**AIM OF THE TASK**
Transcribe exactly, please, the lines from the one containing "The width and" through the end of the records below, and leave out the pictures.

(Records drawn from a dataset)
□ □ □ □ □ □ □
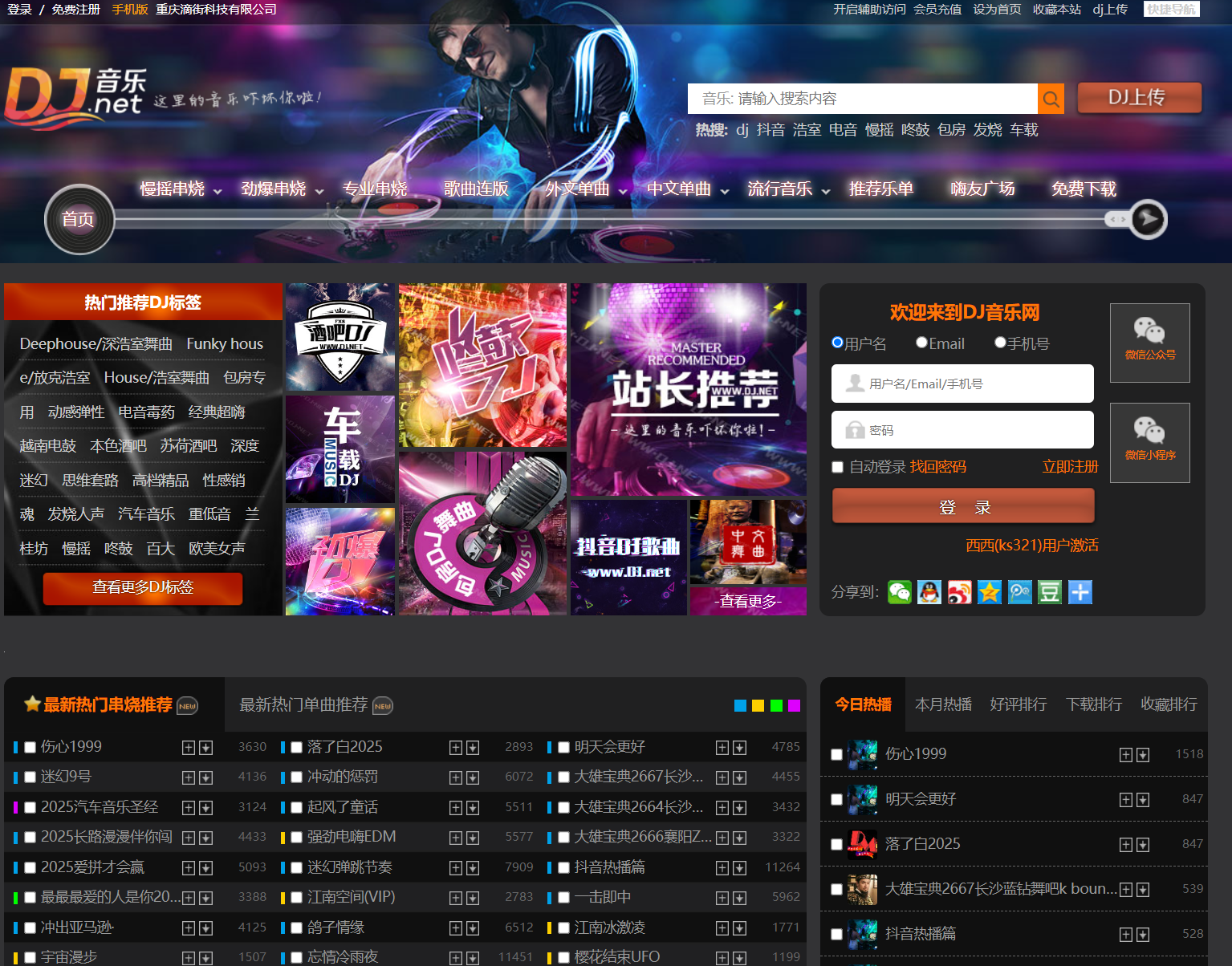
Task: Switch to 本月热播 tab
Action: click(943, 704)
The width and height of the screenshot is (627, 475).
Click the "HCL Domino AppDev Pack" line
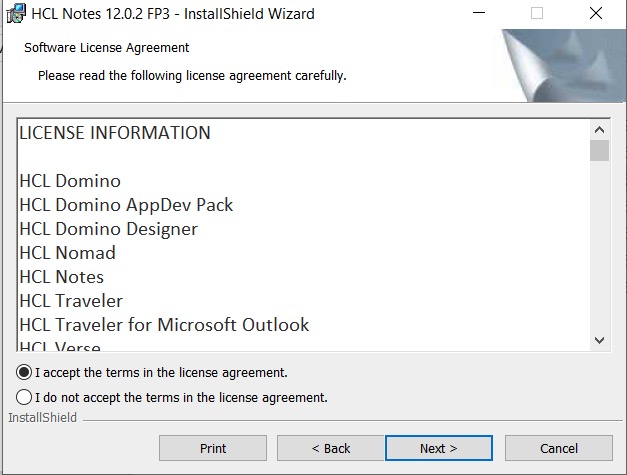(x=126, y=205)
□ □ □ □ □ □ □
**RESULT OF THE EXERCISE**
The width and height of the screenshot is (627, 475).
Click the "HCL Domino AppDev Pack" line
(x=126, y=205)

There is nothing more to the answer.